The Jeffersonian Empire of Liberty is being confronted by its own temporality. The “Unipolar Moment” which the Jeffersonians have been trying to build throughout the early 20th century has come to an end. America’s fiscal health is hardly suitable for waging a conventional war with anyone. Even if the Jeffersonians raise the Debt Ceiling and cut Federal spending, the Quantity of Schuld in the US National Debt continues to climb. As long as the US continues to amass more and more Schuld, it will become increasingly difficult for the Jeffersonians to exert power through the Empire of Liberty. Thus, it becomes inevitable for the Jeffersonians to change their tune on the military traditions of the Germans and Japanese.
The Reader might be perplexed as to why I refer to Germany and Japan as “West Germany” and “Post-1945 Japan” respectively. What we know as “Germany” today is essentially the continuation of old West Germany. Today’s Japan is shaped by the circumstances of post-1945 conditions like the Lost Decades.
In West Germany, there is the belief that the German-speaking world must constantly atone for the past instead of using the past as an opportunity to build a new legacy (which was what East Germany tried doing). We find a reverse trend in post-1945 Japan, where the belief has been to overlook the past or to recontextualize it in such a way that inconvenient events must be raised by other nations.
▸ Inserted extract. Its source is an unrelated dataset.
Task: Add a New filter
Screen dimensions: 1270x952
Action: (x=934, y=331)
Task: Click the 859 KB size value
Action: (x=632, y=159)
The two nations, because they were supported militarily by the Empire of Liberty, invested significant efforts on their Market/Mixed Economies and Fractional-Reserve Banking Systems.
This trend throughout the late 20th century influenced how they approached the establishments of their own militaries. Post-1945 Japan was always looking for ways to bypass the constitutional limitations on its Self-Defense Forces, the precedents for which were provided by the PRC and the DPRK. For West Germany, Europe was entering the EU/NATO and Post-Soviet Russia is nowhere as powerful as the old Soviet Union.
Even so, one cannot help but realize how the Jeffersonians, the PRC, and Post-Soviet Russia are trying to get the Japanese and West Germans to remilitarize themselves in a world where the Unipolar Moment is collapsing. There has been a lot of rhetoric in West Germany and Japan about a desire to spend more Kapital on the Bundeswehr and Self-Defense Force and figure out where to earn that Kapital. But in all seriousness, it has been mostly rhetoric and not enough substance. The Jeffersonians in Washington, like Moscow and Beijing, are still wondering whether Berlin and Tokyo are serious enough about rearming themselves over the next several years. Never mind whether those endeavors would even be considered successful from economic and fiscal standpoints.
Why has it been mostly rhetorical? Up until recently, the German-speaking world has been skirting around the idea that it could rely on Russia for its energy needs and America for its defense needs. After Russia’s intervention, West Germany decided that it could no longer conduct itself within those parameters. Unlike East Germany, West Germany is a Liberal Capitalist Parliamentary Democracy committed to the EU/NATO, whose commitments are being tested by the US and others.
At the same time, France and Poland view West Germany as a threat to their own ambitions for the EU/NATO. The Polish are striving to become the vanguard of Neoliberal ambitions in Eastern Europe, going as far as to demonstrating a desire to have the largest military on the continent. The French, on the other hand, know that they and the West Germans are the two prominent key players of an EU/NATO that had just witnessed the UK’s abandonment of the EU. What the Polish and French are convinced on is that this new wave of German rearmament is a ploy by West Germany to gain the favor of Jeffersonians, whose relations were somewhat strained during the Trump Presidency.
From a Hamiltonian standpoint (as opposed to a Jeffersonian one), what can be said about the recent rhetoric about West German and Post-1945 Japanese rearmament? In essence, the Jeffersonians can no longer provide the national defenses of West Germany and Post-1945 Japan like it did over the past few decades. The idea that the Empire of Liberty could be sustained by America alone is fiscally unsustainable and so the Jeffersonians are expecting Berlin and Tokyo to spend more Kapital on supporting the Empire of Liberty. These pacificist and antiwar tendencies among the West Germans and Japanese were only there to consolidate their commitments to Neoliberalism, commitments which they must continue to uphold even in their Military-Industrial Complexes. There is no denying this fact in light of recent events.